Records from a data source

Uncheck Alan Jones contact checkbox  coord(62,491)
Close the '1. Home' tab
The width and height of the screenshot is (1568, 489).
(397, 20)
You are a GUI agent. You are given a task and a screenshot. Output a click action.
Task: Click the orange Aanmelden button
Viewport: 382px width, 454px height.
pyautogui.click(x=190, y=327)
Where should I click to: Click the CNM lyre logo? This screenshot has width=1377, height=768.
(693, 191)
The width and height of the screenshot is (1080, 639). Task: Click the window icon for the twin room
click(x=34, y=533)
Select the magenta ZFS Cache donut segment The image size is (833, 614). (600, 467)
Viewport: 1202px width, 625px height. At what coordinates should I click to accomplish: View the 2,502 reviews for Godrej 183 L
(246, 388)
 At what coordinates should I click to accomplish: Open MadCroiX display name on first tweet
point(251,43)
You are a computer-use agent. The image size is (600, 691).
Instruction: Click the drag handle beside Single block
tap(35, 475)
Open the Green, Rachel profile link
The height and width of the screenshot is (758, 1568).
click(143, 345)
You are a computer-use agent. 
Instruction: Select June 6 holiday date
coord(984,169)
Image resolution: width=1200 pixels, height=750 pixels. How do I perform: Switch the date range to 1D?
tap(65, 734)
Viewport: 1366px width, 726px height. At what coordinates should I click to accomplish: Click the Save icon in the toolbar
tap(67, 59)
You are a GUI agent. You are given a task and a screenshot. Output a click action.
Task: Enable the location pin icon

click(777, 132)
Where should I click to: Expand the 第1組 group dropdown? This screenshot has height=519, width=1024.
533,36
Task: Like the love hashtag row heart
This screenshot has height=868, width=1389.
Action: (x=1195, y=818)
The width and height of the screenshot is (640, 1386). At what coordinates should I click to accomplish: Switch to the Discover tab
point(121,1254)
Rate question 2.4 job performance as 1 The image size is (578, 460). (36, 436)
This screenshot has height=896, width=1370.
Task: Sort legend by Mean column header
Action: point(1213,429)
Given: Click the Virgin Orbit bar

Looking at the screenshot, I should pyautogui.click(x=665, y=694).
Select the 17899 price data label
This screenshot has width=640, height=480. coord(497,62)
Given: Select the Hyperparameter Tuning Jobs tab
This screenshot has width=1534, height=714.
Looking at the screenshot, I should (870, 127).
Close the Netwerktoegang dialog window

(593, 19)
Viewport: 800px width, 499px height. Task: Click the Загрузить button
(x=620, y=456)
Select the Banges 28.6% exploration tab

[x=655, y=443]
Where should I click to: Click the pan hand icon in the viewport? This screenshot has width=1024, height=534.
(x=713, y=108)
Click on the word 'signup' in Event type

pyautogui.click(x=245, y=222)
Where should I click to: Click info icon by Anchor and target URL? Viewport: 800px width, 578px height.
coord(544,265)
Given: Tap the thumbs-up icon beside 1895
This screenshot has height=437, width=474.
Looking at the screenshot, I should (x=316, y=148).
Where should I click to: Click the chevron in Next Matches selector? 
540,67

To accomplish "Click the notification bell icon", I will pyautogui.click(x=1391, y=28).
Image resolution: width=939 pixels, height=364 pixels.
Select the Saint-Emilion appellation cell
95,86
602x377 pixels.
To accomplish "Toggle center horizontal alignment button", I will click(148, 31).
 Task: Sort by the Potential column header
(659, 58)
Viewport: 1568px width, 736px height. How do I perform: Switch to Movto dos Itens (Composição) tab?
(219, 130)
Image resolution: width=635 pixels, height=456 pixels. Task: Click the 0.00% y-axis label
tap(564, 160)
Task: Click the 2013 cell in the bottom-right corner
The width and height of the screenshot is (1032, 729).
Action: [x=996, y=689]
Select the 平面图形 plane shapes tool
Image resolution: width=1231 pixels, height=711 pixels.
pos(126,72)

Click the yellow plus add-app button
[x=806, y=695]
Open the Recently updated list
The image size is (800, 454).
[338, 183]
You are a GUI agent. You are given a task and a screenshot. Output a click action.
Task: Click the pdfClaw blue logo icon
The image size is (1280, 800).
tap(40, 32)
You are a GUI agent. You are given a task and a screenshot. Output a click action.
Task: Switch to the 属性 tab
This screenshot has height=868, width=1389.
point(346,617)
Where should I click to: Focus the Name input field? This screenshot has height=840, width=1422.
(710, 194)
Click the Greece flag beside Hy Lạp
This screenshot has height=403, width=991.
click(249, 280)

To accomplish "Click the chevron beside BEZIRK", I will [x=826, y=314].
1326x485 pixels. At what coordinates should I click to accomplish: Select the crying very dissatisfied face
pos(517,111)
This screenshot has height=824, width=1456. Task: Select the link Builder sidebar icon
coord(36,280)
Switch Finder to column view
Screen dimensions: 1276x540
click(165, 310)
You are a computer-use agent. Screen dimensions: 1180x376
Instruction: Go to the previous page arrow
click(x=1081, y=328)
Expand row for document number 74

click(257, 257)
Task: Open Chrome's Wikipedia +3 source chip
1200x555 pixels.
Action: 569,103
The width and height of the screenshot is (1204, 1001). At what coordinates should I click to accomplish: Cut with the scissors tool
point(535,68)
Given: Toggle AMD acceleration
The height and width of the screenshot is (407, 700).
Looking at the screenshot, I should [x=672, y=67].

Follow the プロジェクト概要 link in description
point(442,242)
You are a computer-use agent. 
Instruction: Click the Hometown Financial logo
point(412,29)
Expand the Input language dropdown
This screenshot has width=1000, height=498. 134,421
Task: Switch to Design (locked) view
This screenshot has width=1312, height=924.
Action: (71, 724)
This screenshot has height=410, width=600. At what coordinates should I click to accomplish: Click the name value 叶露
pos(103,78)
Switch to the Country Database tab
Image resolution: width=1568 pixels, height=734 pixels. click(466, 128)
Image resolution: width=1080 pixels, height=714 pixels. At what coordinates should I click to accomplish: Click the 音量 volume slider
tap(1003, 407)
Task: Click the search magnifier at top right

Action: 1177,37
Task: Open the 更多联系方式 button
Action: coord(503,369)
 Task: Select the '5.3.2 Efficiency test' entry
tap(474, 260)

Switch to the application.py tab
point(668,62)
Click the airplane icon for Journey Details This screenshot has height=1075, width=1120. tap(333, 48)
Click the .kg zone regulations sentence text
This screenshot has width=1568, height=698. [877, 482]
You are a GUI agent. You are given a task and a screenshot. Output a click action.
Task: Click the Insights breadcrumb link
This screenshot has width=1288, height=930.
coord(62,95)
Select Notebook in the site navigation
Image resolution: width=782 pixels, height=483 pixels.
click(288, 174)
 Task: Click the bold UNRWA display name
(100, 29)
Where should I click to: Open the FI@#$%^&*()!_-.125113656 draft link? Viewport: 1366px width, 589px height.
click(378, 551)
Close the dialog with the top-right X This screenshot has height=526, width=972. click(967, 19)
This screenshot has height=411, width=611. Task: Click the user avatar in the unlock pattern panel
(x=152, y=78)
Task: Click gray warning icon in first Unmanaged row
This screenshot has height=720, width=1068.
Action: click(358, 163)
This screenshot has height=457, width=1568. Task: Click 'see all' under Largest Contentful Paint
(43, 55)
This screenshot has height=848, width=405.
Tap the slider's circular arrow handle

### EXERCISE DIRECTIONS
Where a line of the data holds "Toggle", show that line.

### FINISHED EXERCISE
To accomplish "Toggle center horizontal alignment button", I will click(148, 31).
Given: Toggle AMD acceleration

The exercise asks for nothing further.